## KUTIPAN UNTUK DIBACA
Sukses

KPK dan Sederet Politisi

Selain politisi Partai Hanura Dewie Yasin Limpo, KPK juga menetapkan tersangka 5 orang lainnya dalam dugaan suap.

Liputan6.com, Jakarta - Selasa 20 Oktober sore, tepatnya pukul 17.45 WIB, penyidik Komisi Pemberantasan Korupsi (KPK) mulai bergerak. Mereka mendatangi pusat perbelanjaan di kawasan Kelapa Gading, Jakarta Utara dan meringkus 5 orang yang diduga sedang bertransaksi suap.

"Mereka adalah SET (Septiadi), HAR (Harry) mereka pengusaha. Lalu ada IR (Iranius), (Rinelda Bandaso), dan seorang driver inisial DEV (Devianto)," ujar Pelaksana Tugas (Plt) Pimpinan KPK Johan Budi saat jumpa pers di Gedung KPK, Jakarta, Rabu 21 Oktober.

Petugas yang telah melihat terjadinya tindak pidana suap di restoran pusat perbelanjaan itu langsung menangkap kelimanya. Dari tangan mereka diamankan uang dalam pecahan dollar Singapura SG$ 177.700.

Sementara, tim lain yang dikerahkan KPK juga langsung menuju ke Bandara Soekarno-Hatta, Cengkareng untuk mengamankan Dewie Yasin Limpo, anggota Komisi VII dari Fraksi Hanura. Dia diduga akan berangkat ke luar kota bersama Bambang Wahyu Adi.

"Pukul 19.00 WIB tim melakukan penangkapan DYL (Dewi Yasin Limpo) anggota DPR dan BWA (Bambang Wahyu Adi) di Bandara Soetta. Dari tangan mereka diamankan dokumen dan telepon genggam," tutur Johan.

7 Orang yang tertangkap penyidik KPK ini langsung dibawa ke gedung komisi antikorupsi itu, untuk diperiksa secara intensif. Setelah menjalani pemeriksaan dan disimpulkan hasil gelar perkara, maka ditetapkan telah terjadi tindak pidana korupsi.

Dewie bersama 5 orang lainnya akhirnya ditetapkan tersangka oleh KPK, terkait kasus dugaan suap pembahasan anggaran proyek Pembangkit Listrik Micro Hydro di Kabupaten Diyai, Papua. Sementara, karena tak terbukti terlibat kasus ini, lembaga antirasuah ini melepaskan Devianto yang bekerja sebagai sopir di perusahaan sewa mobil.

## DAFTAR BARIS
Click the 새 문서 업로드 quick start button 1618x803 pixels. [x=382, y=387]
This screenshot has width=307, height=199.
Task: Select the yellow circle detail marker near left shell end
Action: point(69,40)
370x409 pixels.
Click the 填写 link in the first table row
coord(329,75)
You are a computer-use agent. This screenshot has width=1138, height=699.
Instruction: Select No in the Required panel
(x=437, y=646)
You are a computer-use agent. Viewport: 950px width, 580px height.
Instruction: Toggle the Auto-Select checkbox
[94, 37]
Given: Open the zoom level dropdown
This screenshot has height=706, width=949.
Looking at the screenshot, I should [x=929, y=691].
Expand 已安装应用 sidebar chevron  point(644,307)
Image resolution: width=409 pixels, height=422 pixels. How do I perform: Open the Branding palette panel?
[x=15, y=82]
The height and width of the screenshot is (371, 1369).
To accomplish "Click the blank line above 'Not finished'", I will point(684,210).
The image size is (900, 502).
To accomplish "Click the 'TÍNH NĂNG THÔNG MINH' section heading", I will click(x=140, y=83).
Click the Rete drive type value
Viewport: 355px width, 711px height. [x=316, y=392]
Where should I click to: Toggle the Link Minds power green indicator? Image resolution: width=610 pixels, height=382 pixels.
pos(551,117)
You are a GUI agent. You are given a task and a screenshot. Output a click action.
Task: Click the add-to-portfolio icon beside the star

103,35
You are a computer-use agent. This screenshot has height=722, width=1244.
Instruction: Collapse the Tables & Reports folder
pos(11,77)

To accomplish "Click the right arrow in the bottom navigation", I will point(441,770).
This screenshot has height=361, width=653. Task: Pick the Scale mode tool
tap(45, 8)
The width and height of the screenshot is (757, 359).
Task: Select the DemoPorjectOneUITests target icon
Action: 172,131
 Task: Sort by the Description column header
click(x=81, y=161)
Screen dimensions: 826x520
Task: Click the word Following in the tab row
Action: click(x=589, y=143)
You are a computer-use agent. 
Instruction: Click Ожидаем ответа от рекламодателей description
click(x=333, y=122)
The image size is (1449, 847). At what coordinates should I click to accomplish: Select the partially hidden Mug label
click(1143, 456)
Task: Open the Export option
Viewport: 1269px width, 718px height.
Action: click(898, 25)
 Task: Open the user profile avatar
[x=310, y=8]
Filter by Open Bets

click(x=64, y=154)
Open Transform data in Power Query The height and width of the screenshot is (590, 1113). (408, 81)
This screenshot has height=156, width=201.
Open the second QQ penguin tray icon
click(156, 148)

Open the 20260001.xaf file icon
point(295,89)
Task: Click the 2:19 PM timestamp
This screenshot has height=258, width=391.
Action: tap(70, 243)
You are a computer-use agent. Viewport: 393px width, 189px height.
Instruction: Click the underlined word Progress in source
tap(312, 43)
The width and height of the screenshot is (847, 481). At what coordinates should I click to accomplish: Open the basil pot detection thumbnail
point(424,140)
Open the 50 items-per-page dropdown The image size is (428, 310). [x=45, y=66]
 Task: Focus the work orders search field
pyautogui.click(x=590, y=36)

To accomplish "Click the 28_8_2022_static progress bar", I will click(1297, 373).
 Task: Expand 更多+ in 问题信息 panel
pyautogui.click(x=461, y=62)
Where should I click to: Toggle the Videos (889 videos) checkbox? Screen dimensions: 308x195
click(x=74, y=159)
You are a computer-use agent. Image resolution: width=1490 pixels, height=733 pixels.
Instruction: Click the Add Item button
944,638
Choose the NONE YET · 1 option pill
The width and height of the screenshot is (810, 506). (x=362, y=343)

## YANG HARUS DIKERJAKAN
Kutip tanpa perubahan bagian artikel penangkapan oleh KPK di atas yang diawali kata-kata "7 Orang yang" dan diakhiri "perusahaan sewa mobil.".

## HASIL LENGKAP
7 Orang yang tertangkap penyidik KPK ini langsung dibawa ke gedung komisi antikorupsi itu, untuk diperiksa secara intensif. Setelah menjalani pemeriksaan dan disimpulkan hasil gelar perkara, maka ditetapkan telah terjadi tindak pidana korupsi.

Dewie bersama 5 orang lainnya akhirnya ditetapkan tersangka oleh KPK, terkait kasus dugaan suap pembahasan anggaran proyek Pembangkit Listrik Micro Hydro di Kabupaten Diyai, Papua. Sementara, karena tak terbukti terlibat kasus ini, lembaga antirasuah ini melepaskan Devianto yang bekerja sebagai sopir di perusahaan sewa mobil.